The skill of testing is to approach the construction of ill formed paths appropriately. But it is entirely possible that these are ill formed paths only because the model is not rich enough to test from. If we had a supplementary model that provided semantic information about the predicate nodes, or the data that is processed, then the combination of these models could result in the construction of structurally ill formed paths that are semantically well formed.

This strategy also highlights the assumptions used when constructing the model. The assumptions are that each link has an equal probability of occurring and that loops are not intrinsic to the model, rather that loops are represented by the links between nodes. Loops are in effect constructed from GOTOs rather than ‘do while’ loops. As a consequence each of my loops is represented by [3 4]* where the * means ‘1 or more times’. If the loops were intrinsic to the model then we could argue the same graph, and the same representation [3 4], but in this case the would mean ‘0 or more times’. This thinking is unlikely to occur in practise as most people will adopt a GOTO perspective when constructing models as this is the most natural way to think about a loop (in a graph) and may be why GOTOs were around before structured loop constructs.

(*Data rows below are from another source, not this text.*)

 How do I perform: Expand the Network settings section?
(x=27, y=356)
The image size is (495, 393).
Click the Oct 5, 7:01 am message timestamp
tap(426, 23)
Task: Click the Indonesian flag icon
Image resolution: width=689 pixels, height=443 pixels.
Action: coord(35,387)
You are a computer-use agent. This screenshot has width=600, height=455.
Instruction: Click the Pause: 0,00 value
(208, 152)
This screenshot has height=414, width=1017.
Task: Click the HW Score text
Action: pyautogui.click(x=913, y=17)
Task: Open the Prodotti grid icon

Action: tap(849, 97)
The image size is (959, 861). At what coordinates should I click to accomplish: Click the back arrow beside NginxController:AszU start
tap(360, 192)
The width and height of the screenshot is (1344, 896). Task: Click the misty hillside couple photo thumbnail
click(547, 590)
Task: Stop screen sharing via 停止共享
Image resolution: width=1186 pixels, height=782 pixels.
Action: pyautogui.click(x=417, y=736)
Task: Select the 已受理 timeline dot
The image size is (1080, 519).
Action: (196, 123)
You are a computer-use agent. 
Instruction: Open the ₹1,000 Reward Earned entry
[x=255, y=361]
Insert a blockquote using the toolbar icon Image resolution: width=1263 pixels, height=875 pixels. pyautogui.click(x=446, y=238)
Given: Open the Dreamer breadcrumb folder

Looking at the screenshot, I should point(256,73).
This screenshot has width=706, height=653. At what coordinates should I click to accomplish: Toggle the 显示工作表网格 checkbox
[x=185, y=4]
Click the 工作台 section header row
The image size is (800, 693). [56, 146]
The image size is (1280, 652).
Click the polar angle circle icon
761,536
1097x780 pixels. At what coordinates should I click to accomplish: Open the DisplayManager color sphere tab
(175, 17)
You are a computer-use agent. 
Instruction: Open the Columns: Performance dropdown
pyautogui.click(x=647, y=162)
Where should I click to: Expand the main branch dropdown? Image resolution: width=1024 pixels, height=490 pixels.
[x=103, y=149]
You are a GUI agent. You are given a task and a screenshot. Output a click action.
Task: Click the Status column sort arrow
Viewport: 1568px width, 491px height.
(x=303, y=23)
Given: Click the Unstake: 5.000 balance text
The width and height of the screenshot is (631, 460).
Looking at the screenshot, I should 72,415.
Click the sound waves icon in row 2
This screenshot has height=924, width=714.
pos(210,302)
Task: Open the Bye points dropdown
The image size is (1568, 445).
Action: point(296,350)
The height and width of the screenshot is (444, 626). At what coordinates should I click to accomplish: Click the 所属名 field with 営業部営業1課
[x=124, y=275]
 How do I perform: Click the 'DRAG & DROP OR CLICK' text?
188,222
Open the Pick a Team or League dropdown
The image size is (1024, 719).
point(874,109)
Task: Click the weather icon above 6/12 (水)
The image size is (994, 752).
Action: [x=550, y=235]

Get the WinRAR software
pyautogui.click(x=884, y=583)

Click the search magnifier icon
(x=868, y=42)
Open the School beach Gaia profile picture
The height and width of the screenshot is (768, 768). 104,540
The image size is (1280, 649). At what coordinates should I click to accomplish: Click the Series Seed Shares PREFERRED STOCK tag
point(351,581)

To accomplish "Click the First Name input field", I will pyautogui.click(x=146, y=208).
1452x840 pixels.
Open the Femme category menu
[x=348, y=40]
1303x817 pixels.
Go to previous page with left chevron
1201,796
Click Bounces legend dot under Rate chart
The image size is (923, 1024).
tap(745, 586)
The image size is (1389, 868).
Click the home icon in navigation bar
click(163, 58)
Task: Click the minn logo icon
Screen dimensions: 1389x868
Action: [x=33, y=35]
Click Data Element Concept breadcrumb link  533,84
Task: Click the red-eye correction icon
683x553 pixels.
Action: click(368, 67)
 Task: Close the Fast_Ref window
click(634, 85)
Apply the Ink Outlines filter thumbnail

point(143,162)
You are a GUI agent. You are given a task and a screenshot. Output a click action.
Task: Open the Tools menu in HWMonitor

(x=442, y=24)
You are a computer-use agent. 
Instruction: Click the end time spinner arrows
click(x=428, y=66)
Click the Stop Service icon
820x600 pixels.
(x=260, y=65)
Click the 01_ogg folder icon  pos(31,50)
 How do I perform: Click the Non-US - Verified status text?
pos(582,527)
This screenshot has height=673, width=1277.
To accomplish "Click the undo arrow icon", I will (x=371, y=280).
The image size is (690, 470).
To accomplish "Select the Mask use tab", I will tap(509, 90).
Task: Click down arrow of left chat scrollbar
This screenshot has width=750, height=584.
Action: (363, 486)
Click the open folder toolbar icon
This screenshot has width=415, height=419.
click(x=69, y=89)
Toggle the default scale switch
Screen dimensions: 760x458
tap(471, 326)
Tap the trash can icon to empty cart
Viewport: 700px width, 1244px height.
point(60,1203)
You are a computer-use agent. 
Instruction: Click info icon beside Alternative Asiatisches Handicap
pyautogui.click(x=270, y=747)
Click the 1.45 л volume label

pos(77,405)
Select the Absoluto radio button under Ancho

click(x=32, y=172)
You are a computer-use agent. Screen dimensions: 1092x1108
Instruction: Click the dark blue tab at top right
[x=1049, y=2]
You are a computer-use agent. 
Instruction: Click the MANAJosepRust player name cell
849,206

Constructing the graphs and models is outside the scope of this set of notes.


This text has introduced path analysis from a purely structural perspective as this allows a clearer examination of some of the thinking processes and strategies involved in path analysis.

In the real world testing is unlikely ever to be conducted like this as our tests will never be purely structurally based. We have to sensitise paths in order to derive tests. Path sensitisation requires a more semantically rich model or supplementary models that provide the information required to process the model semantically i.e. a set of test conditions, domain analysis, requirements analysis.

The techniques presented here are worth thinking about. They are equally easily mapped on to test script production with the test cases themselves providing the sensitisation information. Using the information presented in this text we can assess the level of coverage achieved on the script model by the test cases compared to the potential coverage.